HS often requires extended time to achieve maximal response, especially in patients with more severe disease. Although primary end points at 12 or 16 weeks are important, Porter highlighted that the 6- to 12-month window is when clinicians hope to see the greatest improvements. In the povorcitinib program, more than half of patients achieved higher levels of response over time, underscoring the potential for durable disease control.

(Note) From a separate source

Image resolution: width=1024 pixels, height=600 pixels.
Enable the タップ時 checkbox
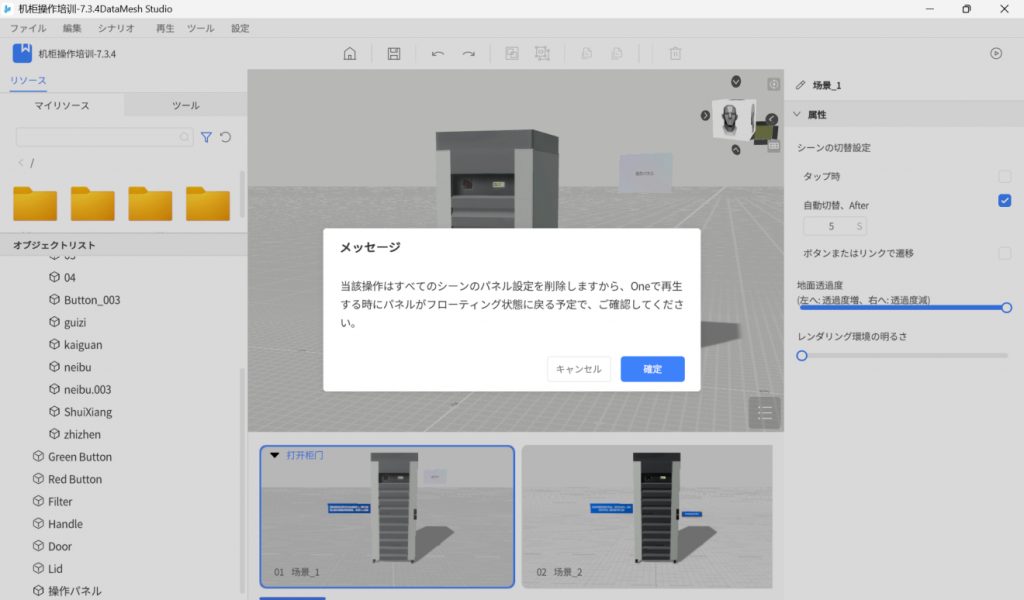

Moreover, up to 71% of patients achieved Hidradenitis Suppurativa Clinical Response (HiSCR50), with meaningful proportions reaching HiSCR75 and even HiSCR100, outcomes that correlate with very well-controlled disease. Although no head-to-head trials against biologics exist, Porter explained that povorcitinib’s performance appears to be “a far cry” from nonbiologic options such as spironolactone or chronic antibiotics.

Because povorcitinib targets pathways distinct from IL-17 or tumor necrosis factor–α, it may be particularly valuable for biologic-experienced patients who have had suboptimal responses. Porter also noted that JAK inhibitors, including povorcitinib, seem especially helpful in patients with more nodule-predominant, moderate disease.

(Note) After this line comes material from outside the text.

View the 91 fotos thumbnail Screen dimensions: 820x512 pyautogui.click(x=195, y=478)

Beyond lesion reduction, the study documented improvements in pain, fatigue, and quality of life, outcomes that patients often identify as the most burdensome aspects of HS. Porter stressed that alignment between physician-assessed severity and patient-reported outcomes is critical for meaningful care.

Safety remains a central concern with JAK inhibition, especially in HS populations with elevated baseline cardiovascular and thrombotic risk. However, over 54 weeks, povorcitinib’s safety profile appeared favorable, with thromboembolic events occurring in fewer than 5 of approximately 1200 patients—rates that Porter characterized as comparable to those seen in biologic trials.